Spiritual lingo is often disregarded as unintelligent, inferior, as well as critisized and judged as non rational whooo whooo, by these political/economical powers. The use of any such words as sacred and spiritual often results in simply being tuned out, or being left out of the neccessary collaborative discussions altogether. Just talk to the Indigenious leaders whom have sort of participated, as much as they have been invited to, during the past 26 years of climate change talks and conferences.
So how can we use a different language these one’s may be more receptive to hearing, while still communicating the essence of the sacred and the spiritual beyond the usual forms of expression?
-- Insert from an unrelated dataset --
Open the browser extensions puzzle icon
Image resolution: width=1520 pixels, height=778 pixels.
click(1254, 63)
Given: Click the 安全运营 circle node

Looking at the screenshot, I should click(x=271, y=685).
Is there such a thing as sacred politics and spiritual economics and what is the language of this? Perhaps this is simply hopeful questioning… however, if we can’t create some kind of common ground in our language, how will we ever be able to communicate and relate to one another, as we must during these challenging times.
Great questions! Some succinct replies here. Science is a common language insofar as it brings awe alive and practical. Thus the work of people like Thomas Berry and Brian Swimme and Rupert Sheldrake and Joel Primack and Nancy Abrams to mention a few. Of course I try to incorporate a common language (including science) in my work including that on the Cosmic Christ, the Reinvention of Work and the A.W.E. project where the “10 C’s” name a value system that is not religion-based (since I used it for teaching inner city teen agers in public schools, one can’t use “religious” language as such. A kind of translation is needed.) AND, of course, art of all kinds–as told in the beautiful story above about the Canadian man who suffered a stroke–is a bridge language to all peoples. Ritual too, which is the art of art forms, the gathering of many art forms. Our Cosmic Mass is that kind of experience. And of course common suffering–like climate change brings about and extinction meditation reminds us–is a very common denominator. Grief applies to all humans. All beings suffer. Praise and Grief are common languages. “Walk your walk of lament on a path of praise.” (Rilke)
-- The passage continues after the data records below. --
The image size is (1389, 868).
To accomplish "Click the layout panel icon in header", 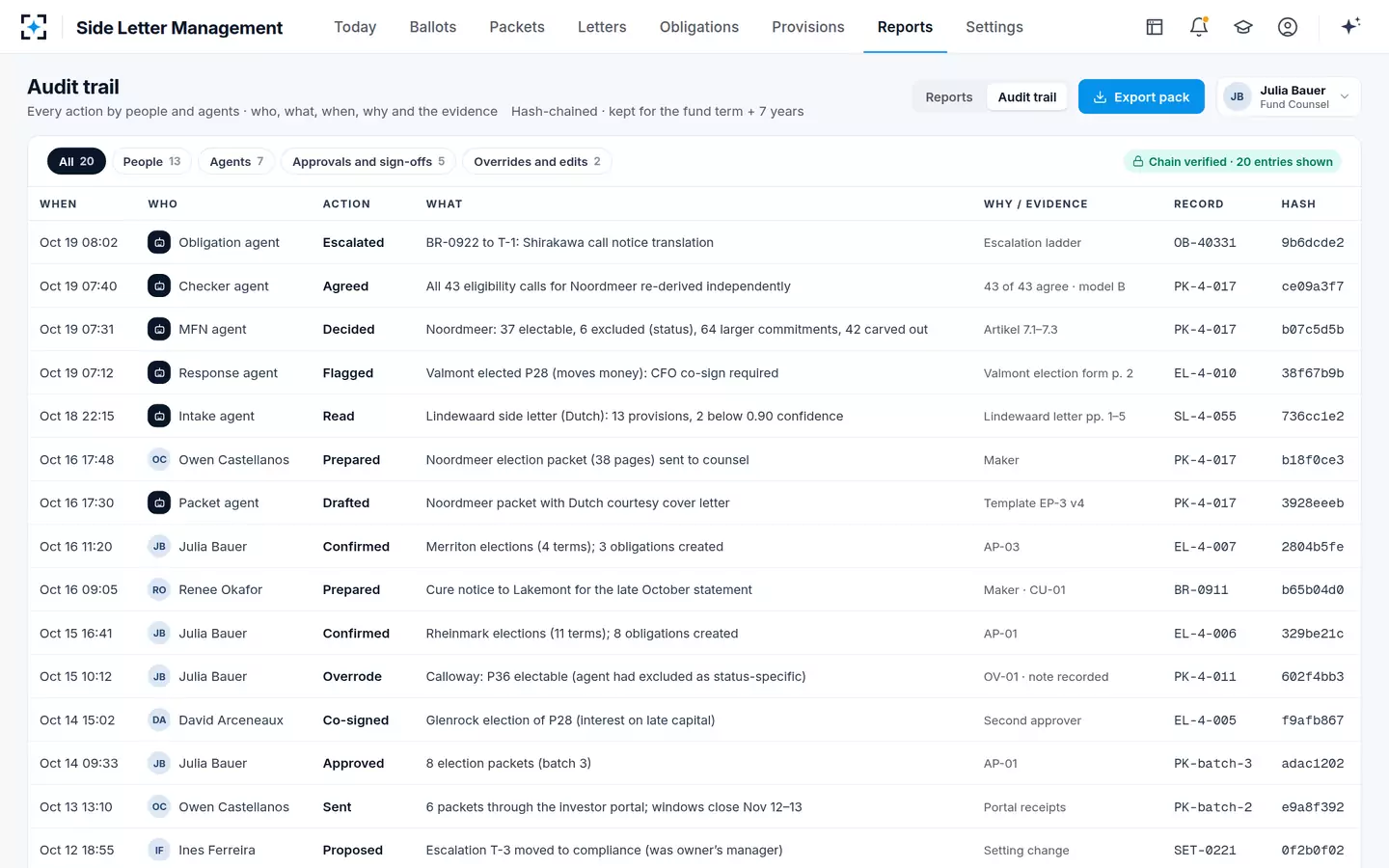I will point(1155,27).
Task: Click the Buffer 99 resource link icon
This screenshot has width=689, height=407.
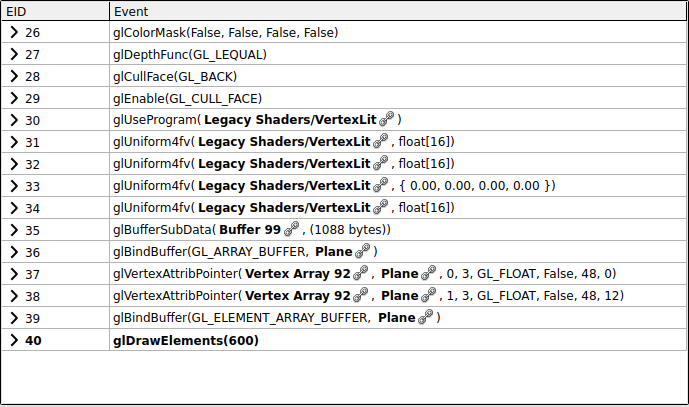Action: pyautogui.click(x=291, y=229)
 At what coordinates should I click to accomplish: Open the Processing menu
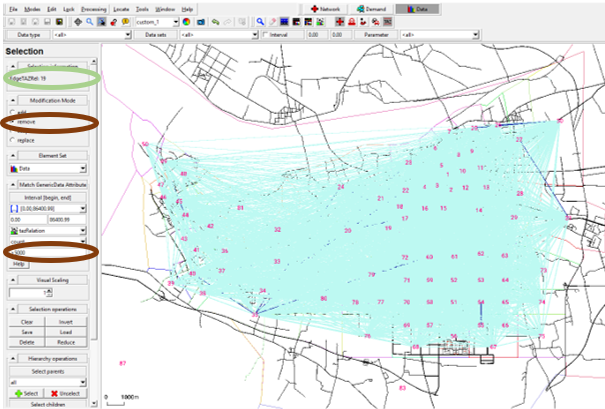(95, 8)
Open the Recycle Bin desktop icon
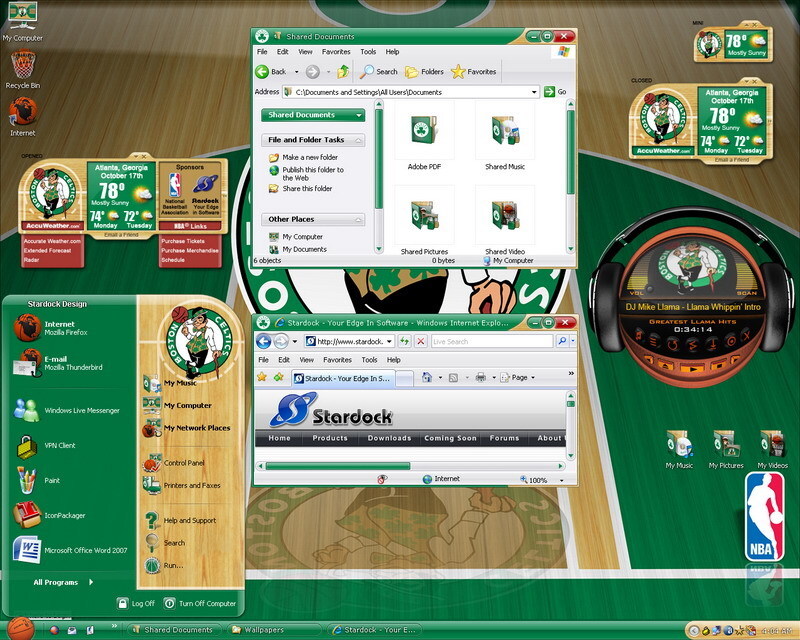This screenshot has width=800, height=640. [22, 68]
Jeanette, I hear what you are saying when you say, “Spiritual lingo is often disregarded as unintelligent, inferior, as well as criticized and judged as non rational whooo whooo, by these political/economical powers. The use of any such words as sacred and spiritual often results in simply being tuned out, or being left out of the necessary collaborative discussions altogether.” My own point of view here is that we can’t solve this problem that has been here since the Enlightenment period when science began to take center stage. Science does deem the sacred as unscientific, there is nothing, from a scientific point of view that makes the earth or anything else sacred–and so your are right to a certain degree. BUT their judgments are usually based on the judgments of fundamentalist thinking. As I look at the respect that has been given to Pope Francis in the area of climate change, and know that Creation Spirituality is a “science-friendly form of spirituality”–I think we can use the right language according to the situation. I talk of the sacred with spiritual people, but I talk science with scientists…
I think it is interesting to learn that C. S. Lewis was Bede’s mentor in leading him from Atheism to Christianity. J. R.R. Tolkien gave this gift to Lewis, who had been an atheist since childhood. Passing on the gift?